◆ **Task to carry out**:
Here is a set of records. Copy them all exactly.

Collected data
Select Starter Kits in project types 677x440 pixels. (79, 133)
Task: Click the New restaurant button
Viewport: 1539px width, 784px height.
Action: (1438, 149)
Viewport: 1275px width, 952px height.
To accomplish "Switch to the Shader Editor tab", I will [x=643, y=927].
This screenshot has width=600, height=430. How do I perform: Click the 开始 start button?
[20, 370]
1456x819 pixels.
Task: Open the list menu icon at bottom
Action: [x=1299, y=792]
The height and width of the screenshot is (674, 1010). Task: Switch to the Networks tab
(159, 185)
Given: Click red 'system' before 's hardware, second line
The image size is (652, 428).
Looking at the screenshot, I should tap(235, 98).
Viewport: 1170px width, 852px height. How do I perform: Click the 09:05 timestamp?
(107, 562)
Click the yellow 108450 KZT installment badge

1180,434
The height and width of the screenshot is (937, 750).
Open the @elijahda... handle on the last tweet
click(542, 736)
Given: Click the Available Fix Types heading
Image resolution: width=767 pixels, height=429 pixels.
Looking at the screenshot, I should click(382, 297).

◆ **Response to this exercise**:
Select Starter Kits in project types 677x440 pixels. (79, 133)
Task: Click the New restaurant button
Viewport: 1539px width, 784px height.
Action: (1438, 149)
Viewport: 1275px width, 952px height.
To accomplish "Switch to the Shader Editor tab", I will [x=643, y=927].
This screenshot has width=600, height=430. How do I perform: Click the 开始 start button?
[20, 370]
1456x819 pixels.
Task: Open the list menu icon at bottom
Action: [x=1299, y=792]
The height and width of the screenshot is (674, 1010). Task: Switch to the Networks tab
(159, 185)
Given: Click red 'system' before 's hardware, second line
The image size is (652, 428).
Looking at the screenshot, I should tap(235, 98).
Viewport: 1170px width, 852px height. How do I perform: Click the 09:05 timestamp?
(107, 562)
Click the yellow 108450 KZT installment badge

1180,434
The height and width of the screenshot is (937, 750).
Open the @elijahda... handle on the last tweet
click(542, 736)
Given: Click the Available Fix Types heading
Image resolution: width=767 pixels, height=429 pixels.
Looking at the screenshot, I should click(382, 297).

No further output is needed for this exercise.